En résumé, si le rapport s'efforce de prendre également en considération la qualité de l'aide, et pas seulement le volume, j'estime que les indicateurs de qualité sélectionnés ne sont pas encore au point. Il s'agit par ailleurs d'une matière complexe.
En ce qui concerne l'indice relatif à la sécurité, la participation à des opérations de paix pèse beaucoup dans la balance. Il ne fait pas de doute que les petits pays sont désavantagés à cet égard : si certaines années, la Belgique prend part à de telles opérations, il y a des années où ce n'est pas le cas. Il y a par contre une grande probabilité que les grands pays soient eux presque constamment associés aux opérations de paix. Le résultat d'un petit pays dépend donc de l'année pour laquelle la mesure est effectuée.

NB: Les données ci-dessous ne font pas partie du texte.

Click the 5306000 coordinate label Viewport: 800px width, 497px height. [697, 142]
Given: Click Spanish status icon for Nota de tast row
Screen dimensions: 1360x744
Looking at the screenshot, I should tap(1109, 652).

Par conséquent, je suis d'avis que la méthodologie utilisée pour le calcul des résultats n'est pas non plus tout à fait au point.
Conclusion :
Compte tenu des problèmes posés par la méthodologie utilisée, j'ai des doutes sur l'exactitude du classement de la Belgique dans chacun des domaines politiques examinés. Néanmoins, le fait que la Belgique ait obtenu, dans plusieurs domaines, de moins bons résultats que celui relatif aux flux d'aide, me renforce dans mon intention de maintenir les objectifs de cohérence et de qualité des politiques au rang de priorités dans mon département.